La gran mortandad de pájaros –por el frío y la consecuente escasez de alimentos– hizo que proliferaran insectos de toda laya, especialmente orugas, pulgones, tábanos, moscas y langostas, causando estragos en la agricultura. En diciembre de 1918, toda la producción hortícola y frutal fue destruida. Los meses siguientes fueron calamitosos, y recién en 1920 las cosas parecieron mejorar.

Todo este desastre se debió a la ausencia de aves, especialmente las insectívoras, que fueron las más perjudicadas debido a que los insectos, base de su alimentación, durante las heladas se refugiaron bajo tierra, quedando las aves sin comida.
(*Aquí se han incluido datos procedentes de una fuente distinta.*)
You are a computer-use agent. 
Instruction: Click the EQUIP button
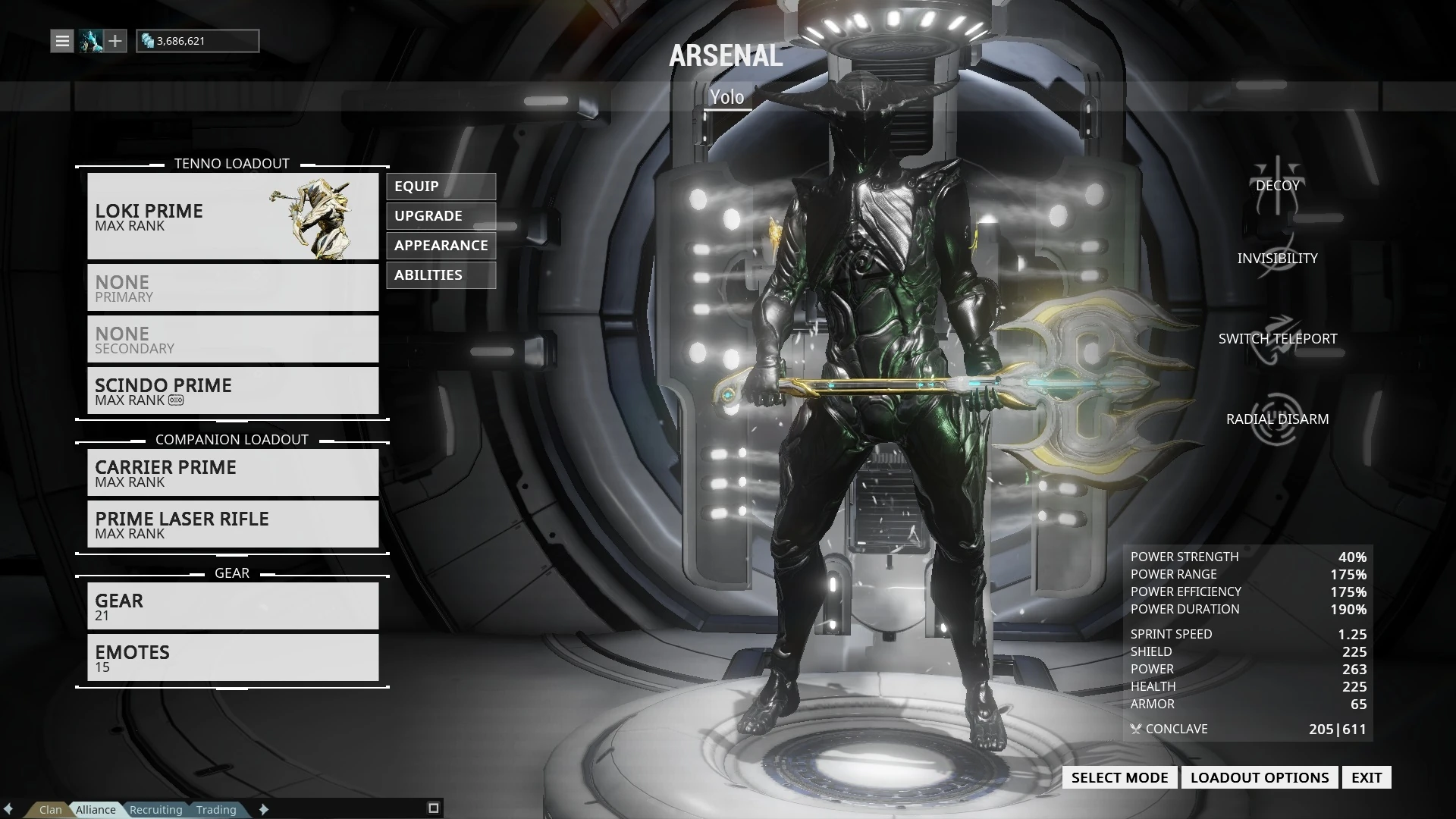click(x=441, y=187)
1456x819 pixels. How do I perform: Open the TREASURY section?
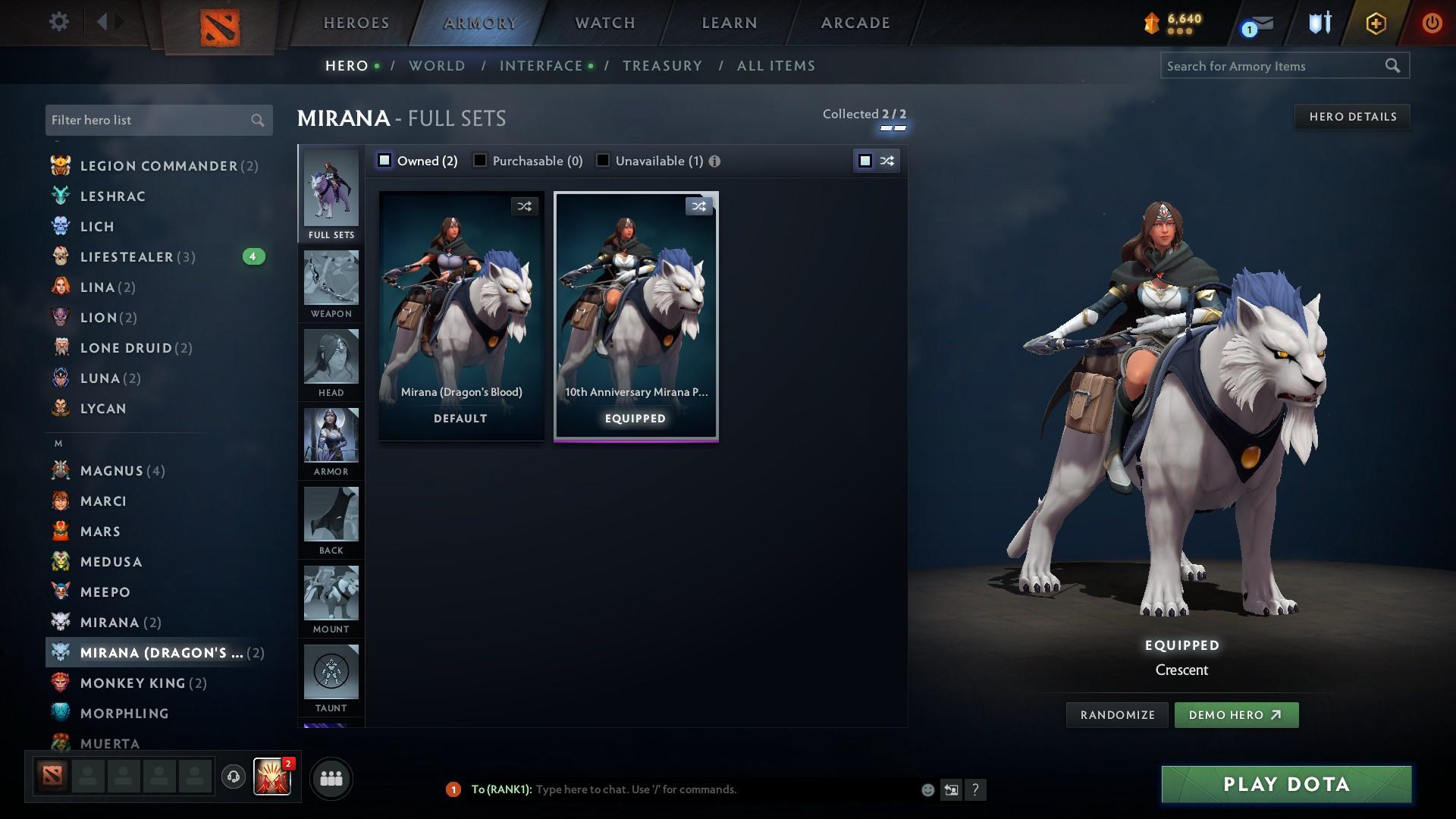point(661,65)
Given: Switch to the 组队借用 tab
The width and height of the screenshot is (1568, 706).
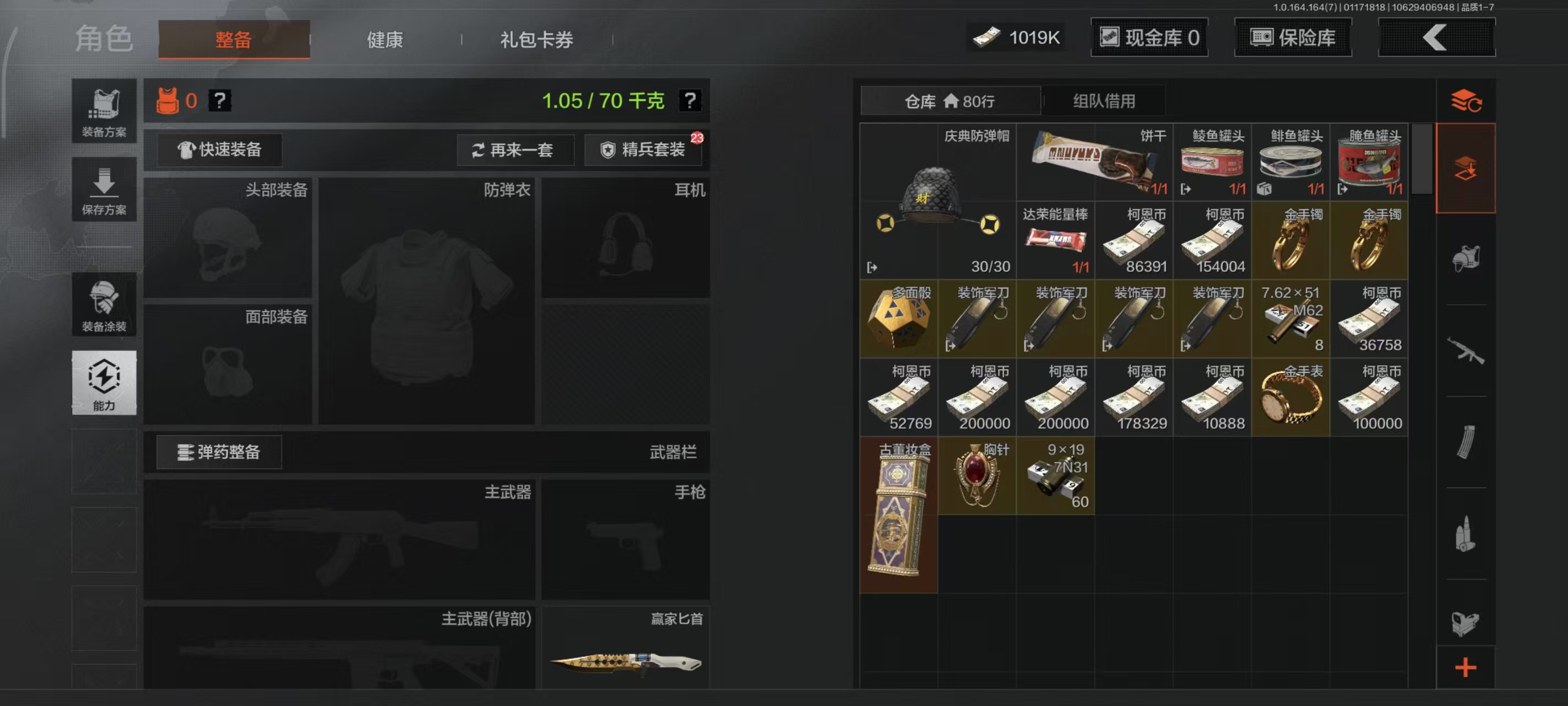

Una vez pasado el frío, los insectos, que se salvaron hundiéndose en la tierra o los retritus, o escondiéndose en los bosques, cuyo suelo nunca se enfría tanto como para dañarlos, volvieron y causaron los estragos mencionados.

Deporte indígena

Cuenta el antropólogo Miguel Chase Sardi que los indígenas nivaclé del Chaco practican un juego llamado c’isenjaté. Este deporte es disputado por dos equipos, generalmente compuesto por jóvenes de sexos opuestos en edad núbil.

La manera en que jugaban es clavando en dos extremos de la plaza de ceremonias cuatro estacas sobresalientes unos 30 cm del suelo, sobre las cuales se coloca una manta. Cada una de estas estacas cubiertas por mantas son defendidas por un hombre y una mujer.

En medio de la mencionada plaza forman un ruedo, colocándose frente a frente. En medio del ruedo, un pequeño palito de tres centímetros de largo por uno de diámetro. Al grito de ¡ahora!, todos se lanzan sobre el palito, llamado c’isenjaté, que tratan de tomarlos entre los dedos del pie. El que lo logra trata de correr, con el palito entre los dedos del pie hasta el “arco” contrario, sobre cuya manta lo arrojan. En su carrera, los del equipo contrario tratarán de arrebatarle el palito antes de que llegue a la meta. En caso de que no lograse, tratará de pasarlo a otro de su mismo equipo. El partido, generalmente, dura cuatro a cinco horas y termina por cansancio de los jugadores.